My first introduction to Rachel was in a World Religions class my senior year. Our professor showed us this post, and while it wasn’t written by her, I knew she must have been pretty awesome to have this featured on her blog. For some time I would randomly visit her website, read some things she had posted and walk away really grateful and happy that someone out there had the ability to write so well about things that I felt I couldn’t, simply because to gather all my thoughts on these subjects and wrestle them down into actual words and sentences seemed like so much work (and by this time I was pregnant anyway, and making placenta is just truly exhausting). This is how I heard about her book, and I was ECSTATIC that not only was a young woman confronting the ideas that calling anything “biblical” is quite silly and that the Bible offers one actual stance on womanhood, but she actually took various instructions from the Bible as they related to women and lived them out literally for a year. So yeah, this gal sincerely refrained from touching anyone for twelve days during her period. She. is. awesome. I’ll let you read the publisher-approved Amazon description of it here.

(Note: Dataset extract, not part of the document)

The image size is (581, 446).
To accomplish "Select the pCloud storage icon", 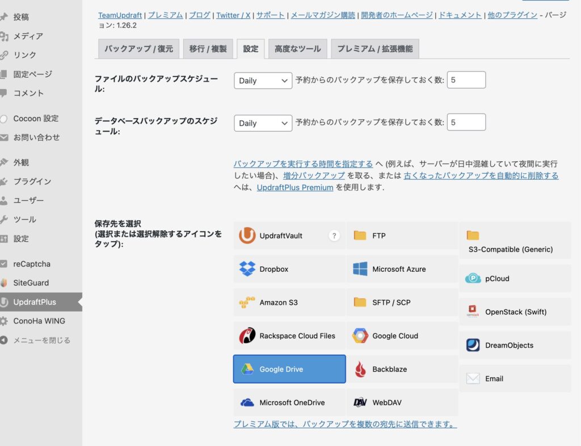I will (473, 279).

But anyway, my biggest takeaway from this gem of a book was the idea of a “hermeneutic of love.” Tim and I have so many conversations centered on the frustrating task of interpreting the Bible, including how upset we get when people assume it’s a simple task and that there are little questions to be asked of it. Plus we both know just from, oh I don’t know–living life–that it is 10000% impossible to approach anything without some sort of filter or even ambition. And even if you are coming at it as objectively as possible, without any goal in mind, you cannot shed your layers of experience, personality, and ideas of who God is as you read the Bible. I’m positive that this is why there is so much debate about many of the Church’s “touchy” subjects–especially women. But Rachel reminds us that Jesus is the fulfillment of, well, the Bible. He is the standard of perfection–the human example given to us (& GOD ON EARTH) and the one that we should emulate. And when asked, Jesus offers that the greatest commandment is to love. EVERYONE. What a beautiful lens through which to read the Bible. And of course, one could easily go into specifics on Jesus’ wonderful, edifying, and important relationships with women as further instruction, but this hermeneutic of love offers so much. It encourages us to speak kindly, listen to other views, and–dare I say it–perhaps interpret the Bible in a more progressive, “What would Jesus do with this group of people now?” kind of way. I don’t know, I loved this book to pieces. I highly recommend it to ALL.
A few months later, I read her first book, Evolving in Monkey Town. This was a sincere treat for me, because during her junior year of college, she entered a very similar faith crisis as I did my junior year of college (but you know, ten years later). Her thoughts and ways of contending with ongoing doubt spoke so deeply to me as I continue to question and wrestle and doubt (as I surely will for all my days sigh). So seriously, if you’ve ever had just the slightest doubtful question and are not okay with trying to completely shut it up but would rather live with it and soak in the tension, please read this book. I’m pretty sure she’s revising it right now so a second edition should be coming out fairly soon. (Another book of comfort to me was In Praise of Doubt.)
ANYWAY, last night, Tim and I (and Summer!) ventured to Asheville to hear Rachel speak about this year of “biblical womanhood” and have a Q&A session. Tim and I were in. our. glory. As grateful as we are for this current season and the tremendous gift it has been to spend these 18 months in Highlands, we are severely devoid of “fellowship” (GAH that word) with people of like-mindedness, people who are willing to challenge us, and jeez I don’t know, Christians at all. And some of this is our fault, because we have been slightly reluctant to get too involved with the church we go to (because we are leaving soon, theological differences, lack of young married couples–much less 23 year old parents, etc.). But some of it is also work schedules, and that we are living in (partial) seclusion. But to be able to have a quick chat with Rachel and her husband Dan, to ask some questions and hear ideas from them, to just have a small interaction of this nature sincerely refreshed our souls so much. (Obviously, we really miss Taylor. 😥 We react similarly every time friends come to visit haha.)
We are so excited about taking our time to find a church in Florida, getting to know the people there, obtaining mentors (I’ve never had one but my friend Naomi tells me it’s the sheet) (Rachel plz b my long-distance mentor, thx bb), and just hopefully being a part of a group or network of people in which we can be honest about our questions and thoughts, challenged in these, encouraged in these, and pushed toward excellence and ongoing growth.
My personal challenge for myself as we enter this new time in our lives is summed up in this Henri Nouwen quote: “Sometimes I feel imprisoned by my own insights and ‘spiritual competence’. You alone, Lord, can reach out to me and save me. You alone.”
I want to sit through a church service without making a mental list of all the “wrong” or “backwards” things I just heard. I want to shed any idea that I have an elite view of how to live a Christian life. And I want to remind myself of the potency of the resurrection every single day, holding Jesus’ act as my motivation for doing everything instead of my pride or insecurity (what’s the difference, people) or fear.
I want to not be intellectually lazy. There are some days that I, embarrassingly enough, choose to read an article on Kim Kardashian’s parenting habits over one on the latest in Syria. When I have new questions and interests, I want to purposefully set aside time to research da hellz out of it. Ja feel?
And I want to be an excellent mom. A mom worthy of the praise-phrase eshet chayil! (Link is to a guest post by Rachel on another blog.)
(Majah props to Rachel and Dan for inadvertently helping us to sort of create these goals.)